**Tasks to carry out:**
[A] In the reflection on living water, what did the phrase "living water" mean in Jewish speech?
[B] Extend the reflection on living water, picking up right after its last sentence.

**Document extract:**
start
The Samaritan woman said to him, "You are a Jew and I am a Samaritan woman. How can you ask me for a drink?" (For Jews do not associate with Samaritans.)
Jesus answered her, "If you knew the gift of God and who it is that asks you for a drink, you would have asked him and he would have given you living water."
"Sir," the woman said, "You have nothing to draw and the well is deep. Where can you get this living water? Are you greater than our father Jacob, who gave us the well and drank from it himself, as did also his sons and his flocks and herds?"
Jesus answered, "Everyone who drinks this water will be thirsty again, but whoever drinks the water I give him will never thirst. Indeed, the water I give him will become in him a spring of water welling up to eternal life."
----John 4:9-14
Jesus offered the woman "living water."
What did that mean? In Jewish speech the phrase "living water" meant water that was flowing, not water that was stagnant, as in a cistern or a well.
Fresh, flowing water would always be preferred over
well water.
So the woman He was speaking to naturally thought of a stream.
She seems skeptical. Here was a man who thought he could produce better, finer water than did her ancestor Jacob.
After all, had Jacob known of a stream he certainly would not have taken the trouble to dig a well, probably a hundred feet deep.
He goes on to talk about living water that cures thirst forever. Not only that, it becomes a spring inside us that wells up continually.
No one as ever seen a well of water spring up. Only the water in a spring springs up.
The water in a well just lies there.
So Jesus is not talking about a well at all.
The woman had come to a well. Jesus has invited her to a spring.
Now He adds that if she allows Him to place this spring in her, the spring will never cease but will continue to bubble and bubble on forever.
Perhaps you want to build a house on a piece of property on which there is a well. But you don't want the well -- you will have city water.
You will just ask the bulldozers to push some dirt into the well and the well will be gone forever.
This won't work with a spring on your property. (Of course, you probably wouldn't want to stop up a lovely spring of fresh water, but if you did you would find it a much more difficult task.)
end
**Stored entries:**
start
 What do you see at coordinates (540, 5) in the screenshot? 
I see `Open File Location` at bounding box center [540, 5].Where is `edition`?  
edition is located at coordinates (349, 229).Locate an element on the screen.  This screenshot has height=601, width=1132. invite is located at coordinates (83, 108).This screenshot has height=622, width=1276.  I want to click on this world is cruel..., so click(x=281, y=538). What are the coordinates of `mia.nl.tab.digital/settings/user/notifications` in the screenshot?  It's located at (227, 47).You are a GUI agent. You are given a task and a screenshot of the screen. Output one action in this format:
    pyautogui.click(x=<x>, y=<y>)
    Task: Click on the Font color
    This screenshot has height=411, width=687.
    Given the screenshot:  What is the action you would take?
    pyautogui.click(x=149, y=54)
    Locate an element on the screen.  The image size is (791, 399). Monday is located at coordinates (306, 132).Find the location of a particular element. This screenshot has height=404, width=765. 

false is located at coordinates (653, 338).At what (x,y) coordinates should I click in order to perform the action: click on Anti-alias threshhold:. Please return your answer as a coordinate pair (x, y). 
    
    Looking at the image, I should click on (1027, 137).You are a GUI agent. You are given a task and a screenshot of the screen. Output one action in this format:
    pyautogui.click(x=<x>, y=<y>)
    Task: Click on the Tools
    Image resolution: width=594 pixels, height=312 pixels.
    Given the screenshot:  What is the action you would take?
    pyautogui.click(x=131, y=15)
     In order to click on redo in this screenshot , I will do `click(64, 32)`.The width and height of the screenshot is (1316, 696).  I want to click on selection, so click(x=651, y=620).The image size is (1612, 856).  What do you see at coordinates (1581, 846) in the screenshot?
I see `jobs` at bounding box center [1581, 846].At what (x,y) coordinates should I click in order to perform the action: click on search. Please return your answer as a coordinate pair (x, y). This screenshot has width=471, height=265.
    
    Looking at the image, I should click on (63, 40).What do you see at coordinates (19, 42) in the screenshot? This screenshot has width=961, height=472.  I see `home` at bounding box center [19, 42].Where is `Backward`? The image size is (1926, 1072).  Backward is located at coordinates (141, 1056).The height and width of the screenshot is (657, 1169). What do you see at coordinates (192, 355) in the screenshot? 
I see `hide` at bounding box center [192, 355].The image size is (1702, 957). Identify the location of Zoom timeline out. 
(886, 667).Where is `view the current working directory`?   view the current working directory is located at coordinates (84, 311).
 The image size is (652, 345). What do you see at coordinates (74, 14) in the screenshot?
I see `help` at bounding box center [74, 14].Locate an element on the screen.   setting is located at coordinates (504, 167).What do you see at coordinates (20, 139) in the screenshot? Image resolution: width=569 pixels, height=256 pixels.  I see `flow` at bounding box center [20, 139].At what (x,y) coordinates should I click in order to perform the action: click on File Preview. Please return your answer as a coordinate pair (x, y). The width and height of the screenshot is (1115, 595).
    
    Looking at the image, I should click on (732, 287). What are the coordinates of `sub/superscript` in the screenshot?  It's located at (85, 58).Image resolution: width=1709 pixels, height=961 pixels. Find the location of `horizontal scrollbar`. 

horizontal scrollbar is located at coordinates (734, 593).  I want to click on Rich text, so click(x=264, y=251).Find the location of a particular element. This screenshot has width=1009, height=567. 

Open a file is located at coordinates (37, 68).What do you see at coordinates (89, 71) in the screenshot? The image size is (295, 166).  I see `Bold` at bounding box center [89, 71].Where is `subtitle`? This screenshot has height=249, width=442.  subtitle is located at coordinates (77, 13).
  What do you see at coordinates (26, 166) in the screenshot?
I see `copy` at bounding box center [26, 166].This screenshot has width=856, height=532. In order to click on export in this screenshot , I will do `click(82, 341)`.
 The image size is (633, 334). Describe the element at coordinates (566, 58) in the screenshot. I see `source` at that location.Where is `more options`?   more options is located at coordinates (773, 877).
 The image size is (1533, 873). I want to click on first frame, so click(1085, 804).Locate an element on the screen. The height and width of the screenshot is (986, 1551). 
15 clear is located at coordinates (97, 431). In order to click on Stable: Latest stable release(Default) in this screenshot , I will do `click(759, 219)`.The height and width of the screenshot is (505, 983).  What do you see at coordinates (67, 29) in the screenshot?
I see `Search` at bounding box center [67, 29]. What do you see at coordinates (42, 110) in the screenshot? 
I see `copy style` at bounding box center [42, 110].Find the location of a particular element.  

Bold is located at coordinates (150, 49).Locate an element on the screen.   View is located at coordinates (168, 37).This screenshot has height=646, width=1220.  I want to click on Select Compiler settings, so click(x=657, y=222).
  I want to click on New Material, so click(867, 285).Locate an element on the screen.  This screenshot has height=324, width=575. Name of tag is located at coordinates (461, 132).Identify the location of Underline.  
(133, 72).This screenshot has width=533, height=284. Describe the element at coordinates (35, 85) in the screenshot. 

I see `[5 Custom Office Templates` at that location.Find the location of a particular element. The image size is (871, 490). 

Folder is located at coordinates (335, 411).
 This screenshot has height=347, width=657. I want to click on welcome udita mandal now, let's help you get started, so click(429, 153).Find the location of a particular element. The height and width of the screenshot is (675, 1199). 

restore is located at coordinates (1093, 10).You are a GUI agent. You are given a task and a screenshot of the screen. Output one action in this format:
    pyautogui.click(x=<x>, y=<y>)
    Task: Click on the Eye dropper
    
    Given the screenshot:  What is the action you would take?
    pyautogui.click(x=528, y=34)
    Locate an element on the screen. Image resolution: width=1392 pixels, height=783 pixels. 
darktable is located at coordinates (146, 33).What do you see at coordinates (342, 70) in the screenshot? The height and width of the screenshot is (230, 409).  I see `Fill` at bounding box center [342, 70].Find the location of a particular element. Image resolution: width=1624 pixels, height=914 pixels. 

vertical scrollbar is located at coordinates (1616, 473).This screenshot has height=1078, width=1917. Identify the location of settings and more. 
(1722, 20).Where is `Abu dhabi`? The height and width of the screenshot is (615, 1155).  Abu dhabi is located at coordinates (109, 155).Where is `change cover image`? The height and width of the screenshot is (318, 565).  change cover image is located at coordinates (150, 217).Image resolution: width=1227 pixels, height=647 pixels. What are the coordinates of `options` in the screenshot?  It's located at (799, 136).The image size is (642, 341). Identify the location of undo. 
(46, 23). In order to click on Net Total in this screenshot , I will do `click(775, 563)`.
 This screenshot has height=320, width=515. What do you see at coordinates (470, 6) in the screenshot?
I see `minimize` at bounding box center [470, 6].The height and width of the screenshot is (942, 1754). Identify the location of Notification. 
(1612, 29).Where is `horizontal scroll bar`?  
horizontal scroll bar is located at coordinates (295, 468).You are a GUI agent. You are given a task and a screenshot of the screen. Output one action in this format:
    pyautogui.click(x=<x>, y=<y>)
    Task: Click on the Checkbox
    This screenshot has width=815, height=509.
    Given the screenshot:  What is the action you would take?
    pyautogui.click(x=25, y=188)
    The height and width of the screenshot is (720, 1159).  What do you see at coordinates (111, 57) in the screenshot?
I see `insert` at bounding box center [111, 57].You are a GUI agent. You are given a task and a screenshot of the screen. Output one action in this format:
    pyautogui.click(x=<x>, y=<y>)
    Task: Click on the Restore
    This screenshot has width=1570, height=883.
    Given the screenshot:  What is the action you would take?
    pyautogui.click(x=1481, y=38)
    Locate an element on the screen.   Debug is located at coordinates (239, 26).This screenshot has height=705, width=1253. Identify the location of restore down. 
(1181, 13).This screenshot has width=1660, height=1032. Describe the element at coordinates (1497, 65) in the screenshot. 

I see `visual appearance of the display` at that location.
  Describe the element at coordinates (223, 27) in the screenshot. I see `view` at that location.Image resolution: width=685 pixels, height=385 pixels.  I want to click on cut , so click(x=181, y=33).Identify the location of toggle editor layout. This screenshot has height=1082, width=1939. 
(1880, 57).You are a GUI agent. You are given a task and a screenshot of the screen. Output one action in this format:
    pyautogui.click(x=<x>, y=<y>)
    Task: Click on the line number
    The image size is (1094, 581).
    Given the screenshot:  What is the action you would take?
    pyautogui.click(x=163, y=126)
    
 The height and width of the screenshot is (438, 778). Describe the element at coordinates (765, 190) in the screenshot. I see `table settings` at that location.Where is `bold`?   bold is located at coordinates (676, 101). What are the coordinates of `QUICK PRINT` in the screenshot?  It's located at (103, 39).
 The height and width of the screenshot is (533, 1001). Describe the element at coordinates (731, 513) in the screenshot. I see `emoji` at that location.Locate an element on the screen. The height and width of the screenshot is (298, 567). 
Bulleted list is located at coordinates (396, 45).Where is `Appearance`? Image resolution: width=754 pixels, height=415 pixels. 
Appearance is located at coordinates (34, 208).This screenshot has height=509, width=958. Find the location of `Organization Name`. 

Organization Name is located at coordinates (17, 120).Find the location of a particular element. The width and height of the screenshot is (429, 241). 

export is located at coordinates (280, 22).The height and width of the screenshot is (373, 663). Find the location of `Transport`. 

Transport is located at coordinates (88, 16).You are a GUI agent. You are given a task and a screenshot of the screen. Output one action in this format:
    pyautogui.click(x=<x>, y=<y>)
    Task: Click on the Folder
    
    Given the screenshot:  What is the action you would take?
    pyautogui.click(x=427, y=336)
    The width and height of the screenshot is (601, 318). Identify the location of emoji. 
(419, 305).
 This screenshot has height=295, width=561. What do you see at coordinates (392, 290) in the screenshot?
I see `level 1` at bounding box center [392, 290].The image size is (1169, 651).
end
**Outputs in order:**
[A] It meant water that was flowing rather than stagnant, as in a cistern or a well.

[B]
You could push a large pile of dirt over the spring and it might appear to have stopped the flow. But by morning, the stream will be there again, simply by pushing its way through the ground.
A well can be covered. A spring seeps through anything you may place over it.
That's what Jesus is talking about. He is promising to place a spring within the life of anyone who will come to Him.
His spring will be eternal, free, joyous, and self-dependent.
But He is also warning us that we will never be able to stop it - we can't bulldoze anything over it to stop its flow!
We might try -- I know I have.
Sometimes His Presence in my life has seemed inconvenient and maybe intrusive - certainly He seemed to interfere with my plans.
So I tried to "put a plug on it" and go my own way.
But, like the stream the builder tried to cover up with dirt, my life became muddy water.
Obviously, muddy water did not come from the stream itself -- the stream water was clean and pure -- it was because I pushed dirt into the water source that it produced filthy, not fresh and clean, water!
So I came back to the Source of the Living Water, to Jesus, and asked Him to clean me up again - to remove the dirt and grime and let His lovely sparkling water flow freely again!
It took some work, but He did it!
And if I mess up again, He'll certainly clean me up again. I'm confident of that.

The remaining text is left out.